Graham’s basic insight is not mind-blowing novel—we’ve heard it before from another seasoned seed-stage investor—but in a world of information overload, repetition from credible sources helps emphasize the signal from the noise.
Graham’s insight is this: build something you personally need. This is particularly important if you are a young founder, since predicting what others need takes years of experience in a sector.
The worst ideas we see at Y Combinator are from young founders making things they think other people will want.
One clue you’re on the right track is if your idea doesn’t seem like a startup concept at first. Graham points to Mark Zuckerberg’s “project” of putting undergraduate profiles online:
When Mark spoke at a YC dinner this winter he said he wasn’t trying to start a company when he wrote the first version of Facebook. It was just a project. So was the Apple I when Woz first started working on it.

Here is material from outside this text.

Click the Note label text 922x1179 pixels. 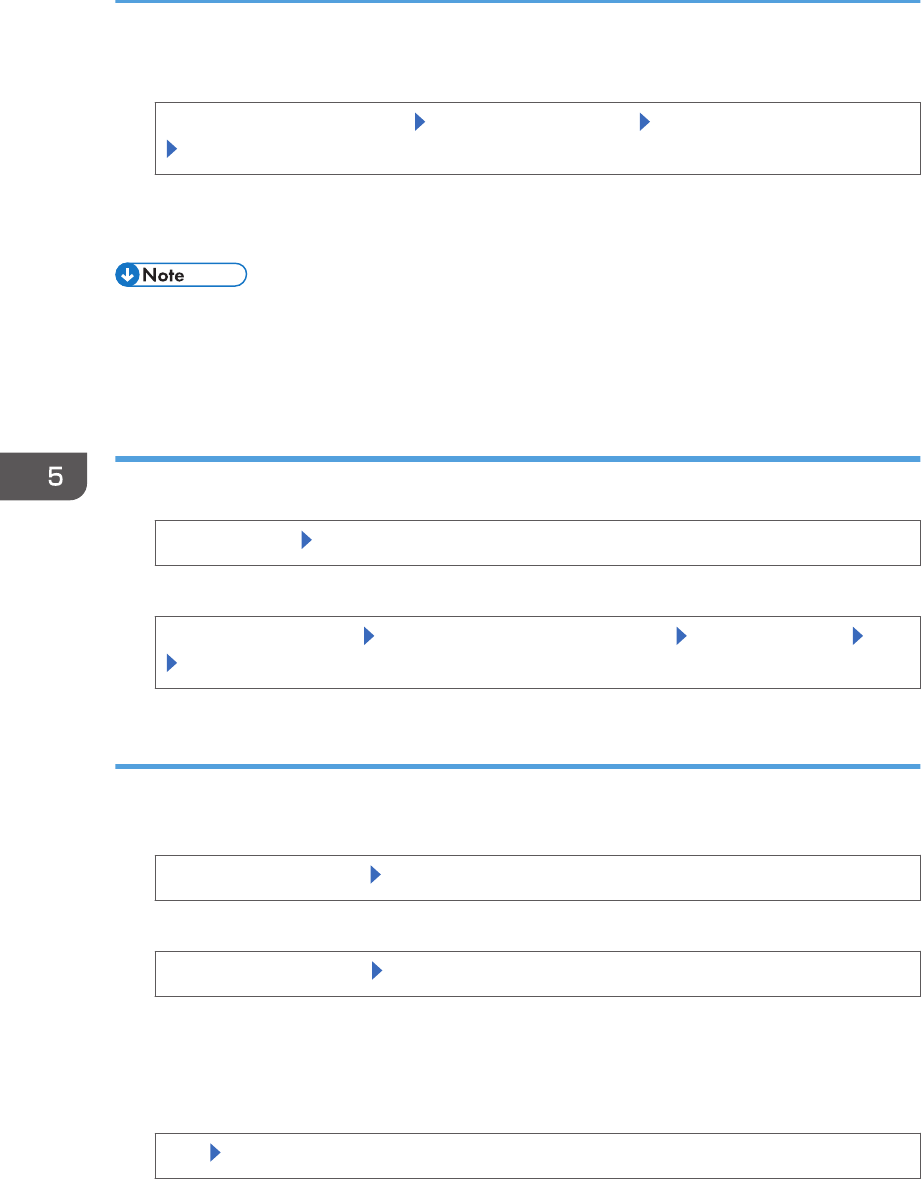[163, 275]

He didn’t think he was starting a company.
Graham could just as well have pointed to YouTube, a case Ron Conway uses to illustrate the same point: YouTube was born out of the founders’ frustration at a party when they had technical difficulties trying to show a video that was hosted online.

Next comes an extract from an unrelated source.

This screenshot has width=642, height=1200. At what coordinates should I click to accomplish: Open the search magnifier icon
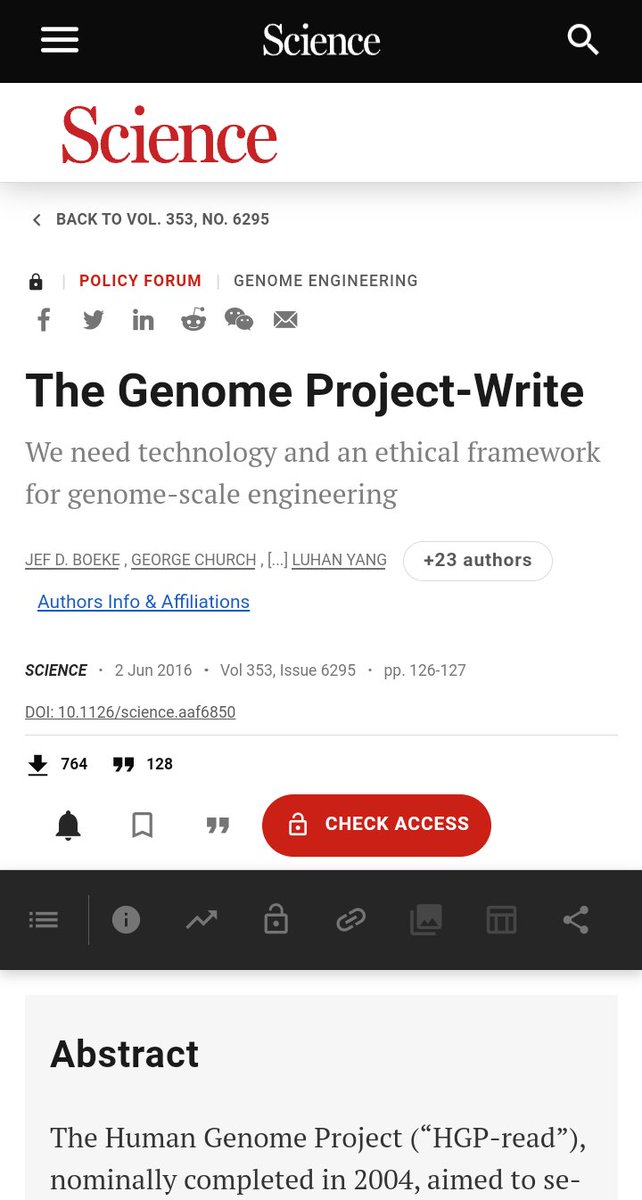coord(582,40)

While young founders are at a disadvantage when coming up with made-up ideas, they’re the best source of organic ones, because they’re at the forefront of technology. They use the latest stuff. […] And because they use the latest stuff, they’re in a position to discover valuable types of fixable brokenness first.
So there you have it: fix stuff that’s broken. It’s not hot breaking news, but as with startup ideas, so with blog posts: sometimes the most useful service you can provide is to pursue the obvious.